Take-aways from the Middelhoff story

  • Look at the management less for what they announce but what they achieve.
  • Do not be dazzled by financial engineering or corporate strategy moves! If the business model is broken, you have to fix or sell it. Financial tricks do not help you but can even harm the future of your business.
  • Culture and values are an important part of any business model. If you as a shareholder accept behavior like this, you cannot expect your employees to follow the management in a dire situation.
  • A bad business model is a bad business model. Use your common sense! Management is not a magic science but all about creating and exciting customers that are willing to pay. If you do not understand the business model, stop investing in it.

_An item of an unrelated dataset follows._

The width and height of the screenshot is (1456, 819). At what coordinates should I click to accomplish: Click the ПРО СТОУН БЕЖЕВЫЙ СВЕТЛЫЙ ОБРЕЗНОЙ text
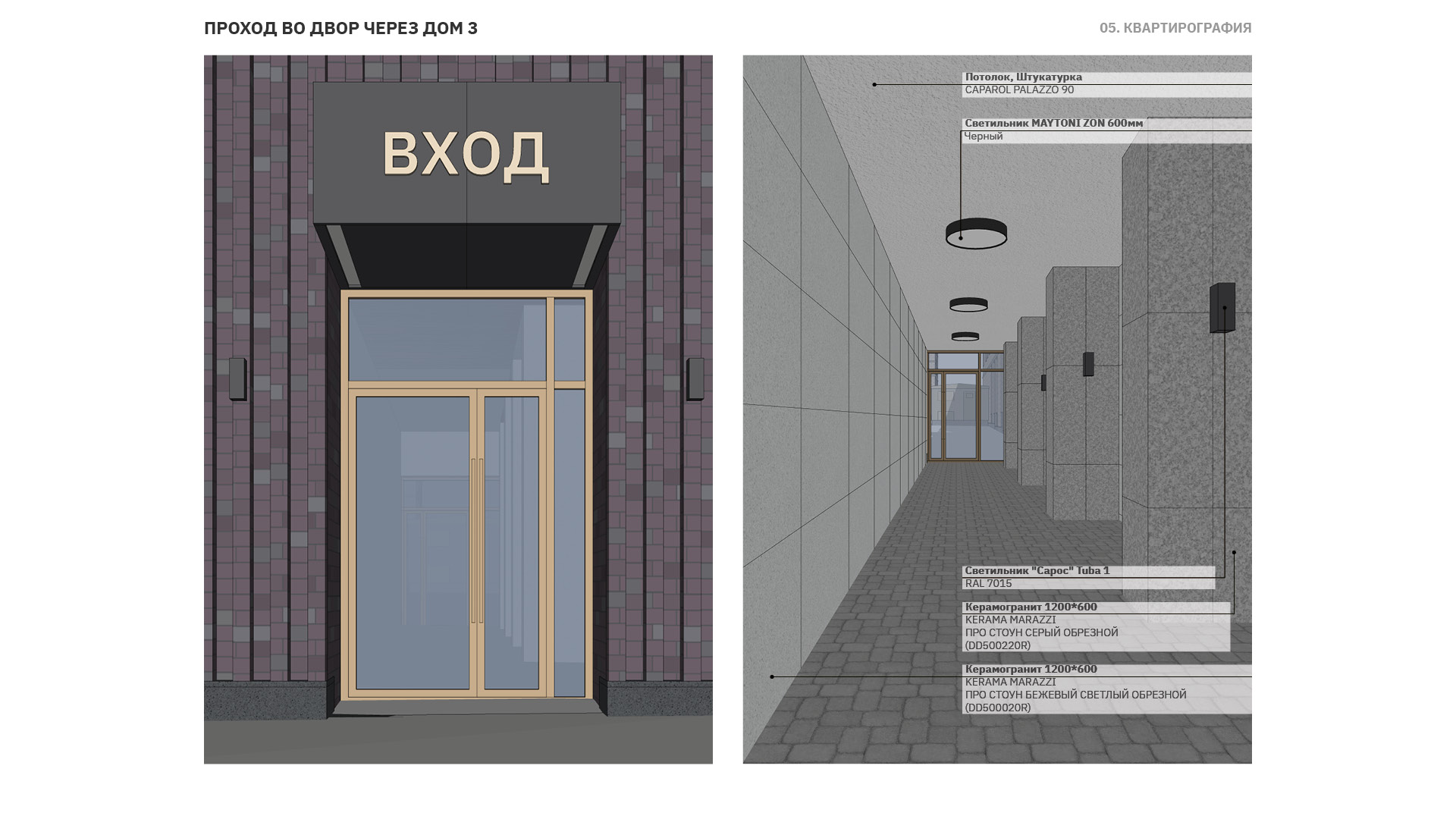pyautogui.click(x=1075, y=695)
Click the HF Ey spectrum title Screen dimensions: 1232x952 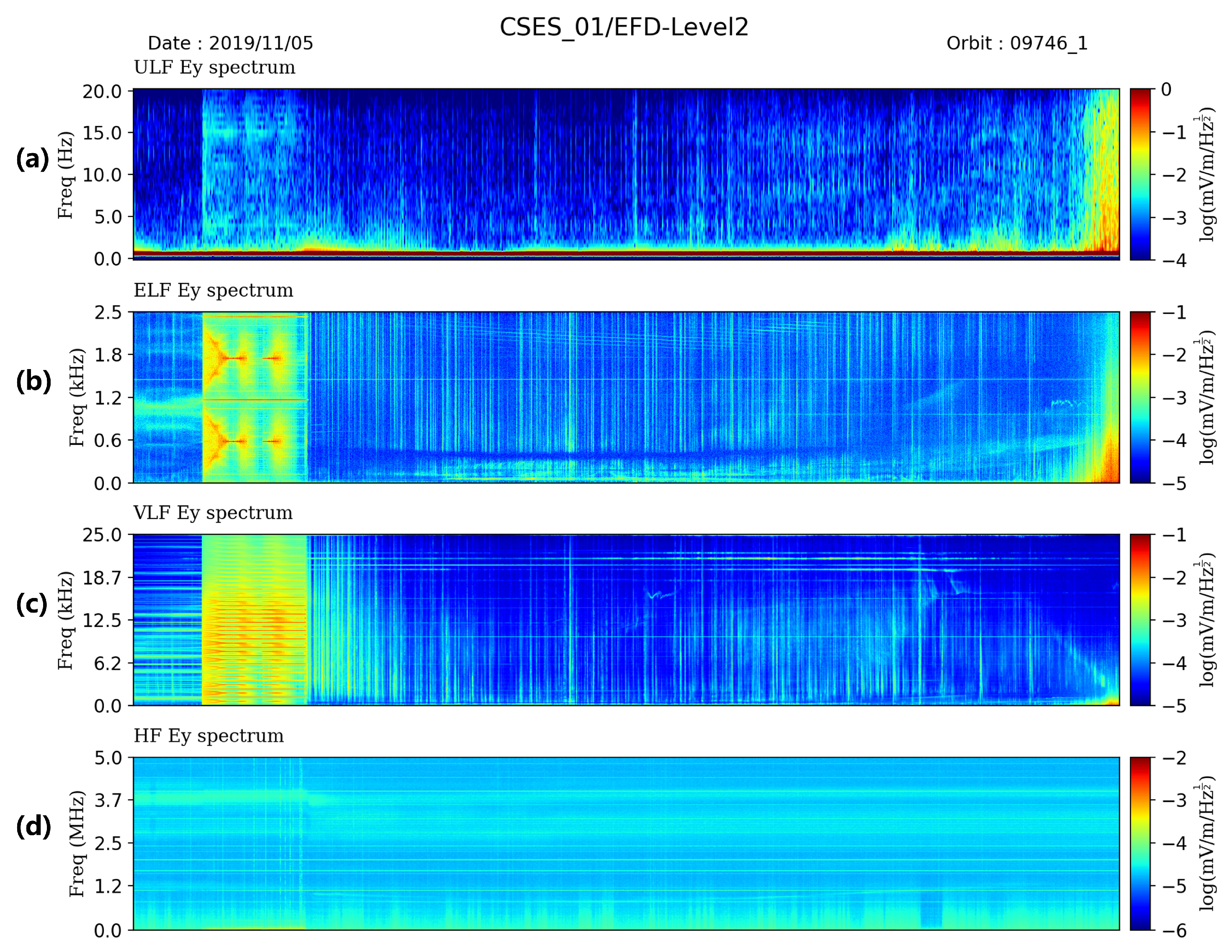tap(208, 735)
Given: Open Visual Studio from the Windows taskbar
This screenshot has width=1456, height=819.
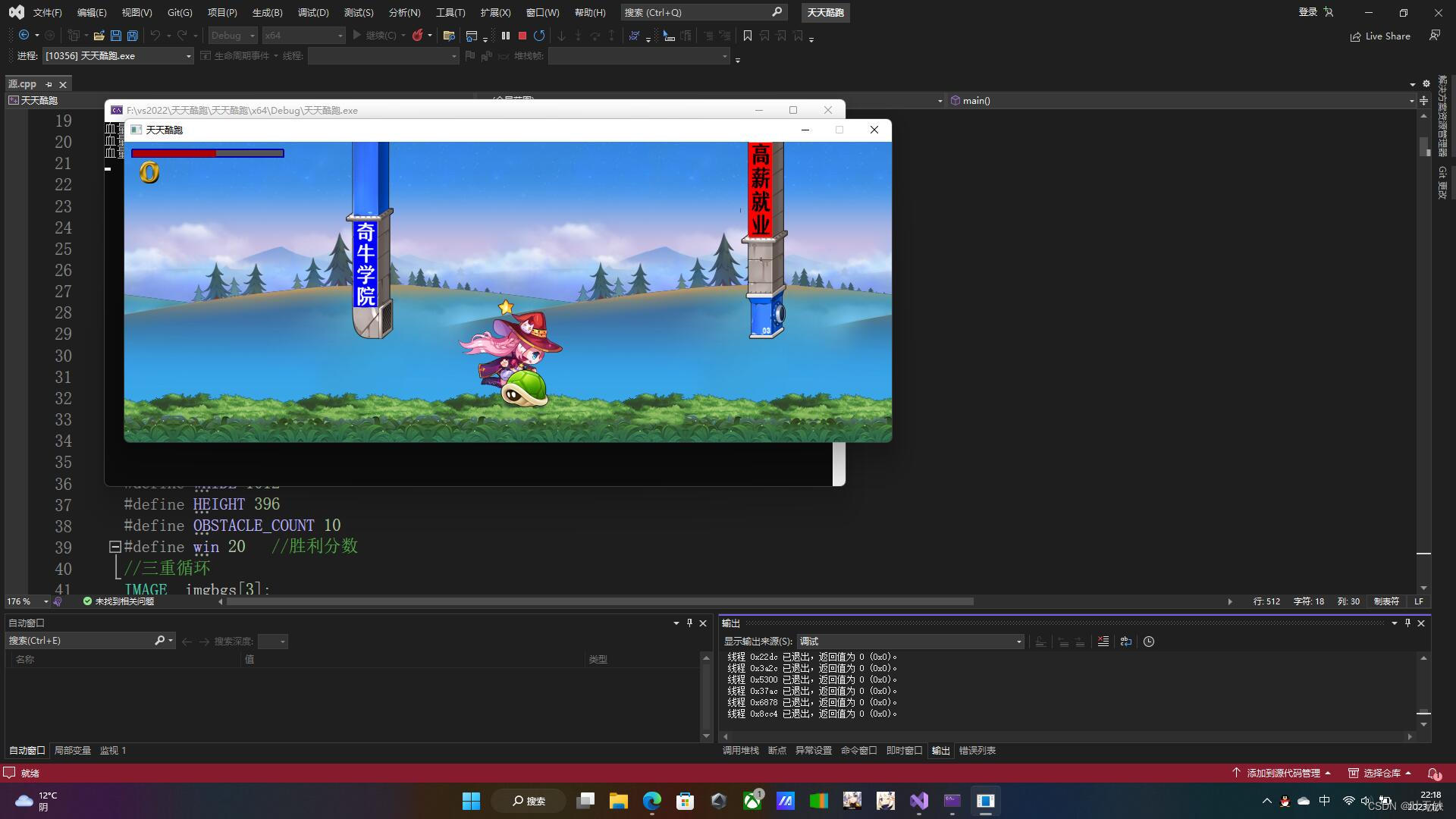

  1. Great advice to investors.

    At present in the US a lot of financial engineering is occurring through “consolidation of the industry.” Yes, there is a short-term financial benefit, but the underlying business model often remains broken and the task of growing earnings that much harder from a higher revenue level. Consolidation works only when the business models are good, but excess supply keeps returns from being adequate. Pharmaceutical companies is an example of a consolidating industries where the emerging giants still had broken business models. Do you have other examples?

    1. Big pharma is good example. Take Pfizer. They call themselves a research-based company. For research they spent 15.7%. Sounds a lot but they spent 29.7% on selling, informational and administrative costs with an income margin before tax of 21.7%. So the profit margin is larger than what they spent on R&D.

      So Pfizer is actually a marketing and sales firm with a R&D arm. And the problem is that the sales and marketing activities are expensive and their R&D pipeline is not sufficient to support the SG&A costs and therefore they try to spread their costs on a larger range of drugs. So they merge instead of fixing the underlying expensive and in the long run unsustainable business model.

      Other industries were I see similar problems is the IT industry. Look at all the M&A activities of Oracle. Oracle is not driven by better customer service but implementing a draconic license management as they do in the moment with the service charges at Sun. Or look at Dell and their acquisition of Perot Systems.